The current administration process under the Companies Law imposes minimal obligations on administrators to communicate with the company’s creditors.  The reforms proposed include:

  • a requirement for administrators to notify creditors of their appointment and call at least one initial meeting of creditors;
  • power for the administrators to make distributions to creditors in accordance with the objectives of administration; and
  • giving the Court power to permit dissolution of the company at the same point as discharging an administration order, without the need to go through the winding up process.

It is hoped these changes will give creditors more involvement with the process, whilst maintaining and enhancing administrator’s powers for a flexible and effective procedure.


The Companies Law does not currently distinguish between a solvent or insolvent winding up.  The reforms aim to introduce objectives for liquidation (as is already the case with administration) to provide guidance to office holders on their duties in the process.  Other proposals are:

  • a requirement for an independent (or court sanctioned) liquidator in insolvent liquidations to avoid conflicts of interest and enhance the credibility of the process;
  • a requirement for the liquidator to notify creditors of their appointment, call at least one initial meeting of creditors and ongoing reporting obligations for liquidators to creditors and shareholders;
  • introducing rules for dealing with creditor claims in winding up, with provision for a “proof of debt” procedure, advertisement, submitting claims, and factors the liquidator should consider in determining a claim;
  • an exemption to the requirement for audited accounts for companies in liquidation;
  • power for a liquidator to disclaim onerous property and unprofitable contracts;
  • a statutory scheme for holding of unpaid dividends; and
  • power for the Royal Court to wind up an insolvent foreign company.

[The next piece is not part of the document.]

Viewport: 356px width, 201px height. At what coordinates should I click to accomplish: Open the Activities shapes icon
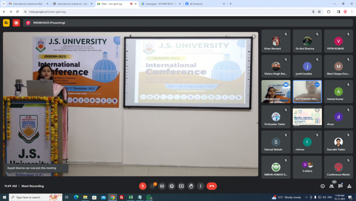349,186
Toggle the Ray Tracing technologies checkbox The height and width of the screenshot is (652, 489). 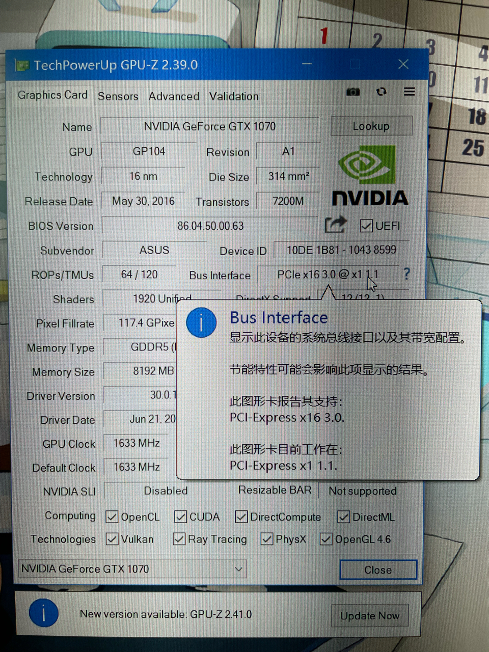[179, 539]
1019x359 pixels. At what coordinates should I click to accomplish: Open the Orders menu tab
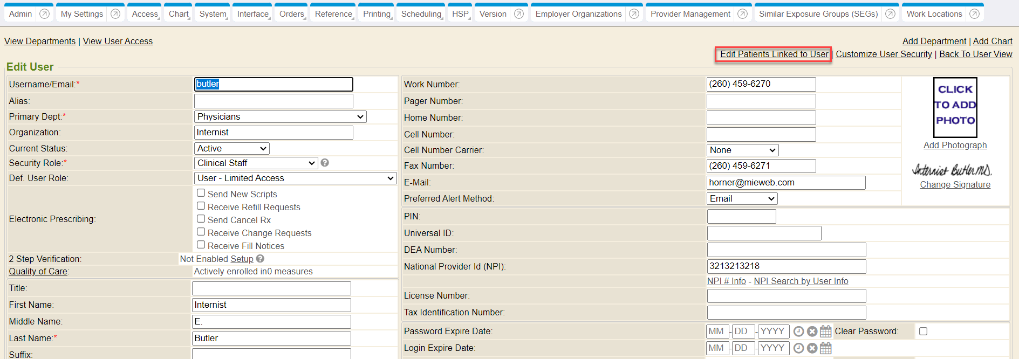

These reforms will increase transparency for creditors and enable a swifter and more cost-effective liquidation process.

Other proposals

As well as the introduction of formal insolvency rules, the reforms seek to introduce:

  • a duty for administrators and liquidators to report misconduct to the relevant authorities;
  • the introduction of a regime for dealing with transactions at an undervalue and setting aside extortionate credit transactions;
  • power for liquidators to require a statement of affairs from a company’s directors about the company’s financial position (administrators already have this power);
  • power for liquidator to obtain orders for the production of documents and information from any person with knowledge of the company’s affairs; and
  • review and amendment of statutory time periods.

Given the recent high profile corporate insolvencies in Guernsey, it is hoped that these changes will provide more structure than the current regime, which will lead to better protection for those affected in the future and increase the reputation and credibility of Guernsey as a business friendly environment.